Ecco dunque che le cose si animano di poteri e impersonificano divinità o spiriti. Nascono le religioni animiste per cui quell’albero non è più uguale a tutti gli altri e non è solo la vecchia quercia ma diventa albero magico. Lo spazio diventa luogo ed assume una gerarchia che ha una origine ed una estensione. All’albero si affianca il tempio ed altri manufatti dell’uomo ma anche le frecce per cacciare o i fenomeni naturali, ogni cosa che assume un significato ha necessità di un custode.

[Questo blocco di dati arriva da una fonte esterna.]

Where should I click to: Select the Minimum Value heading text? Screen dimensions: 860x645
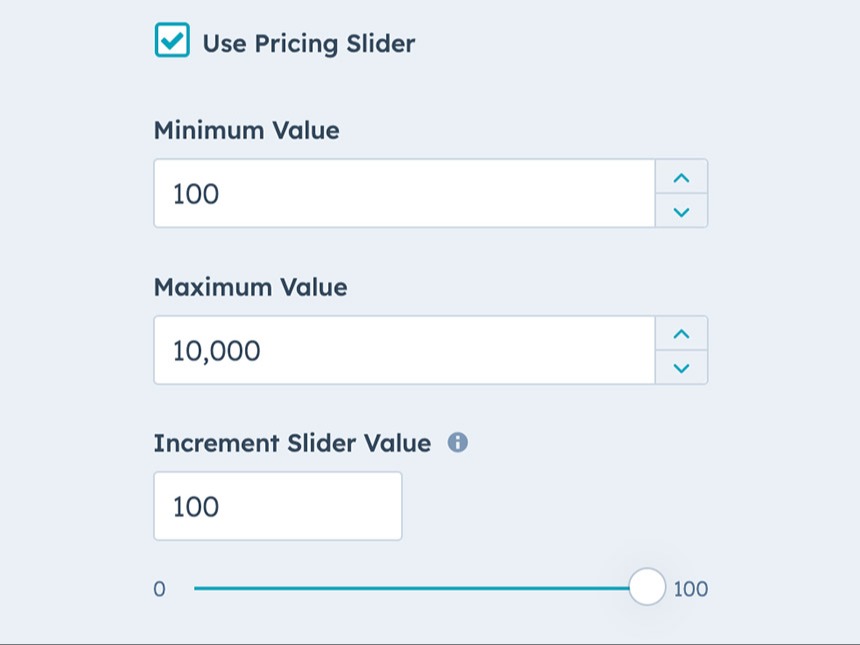(x=246, y=130)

Il suono, il segno, il simbolo diventano importanti fattori di riconoscimento gruppale e anche di divisione e di scontro per difendere l’unità del gruppo. I riti collettivi, momenti fondanti di riconoscimento della dimensione collettiva del nostro campionario di segni. Non a caso chi adora altri dei utilizza altri codici spesso segreti che disconoscono quelli ufficiali, massonerie, e riti satanici.

Il carnevale, tra i riti ancora praticati, è forse quello più antico: nello scherzo, nell’inversione dei ruoli, nella rottura delle regole si mette in scena una dimensione altra fuori dai canoni. Il carnevale è generativo, liberatorio, riconosce una spazio alla dimensione psichica più inconfessabile ma è anche pauroso perché è lo spazio della follia dell’allucinazione (voodoo) del mondo indistinto e deve essere ricacciato negli inferi, bruciato il mercoledì delle ceneri.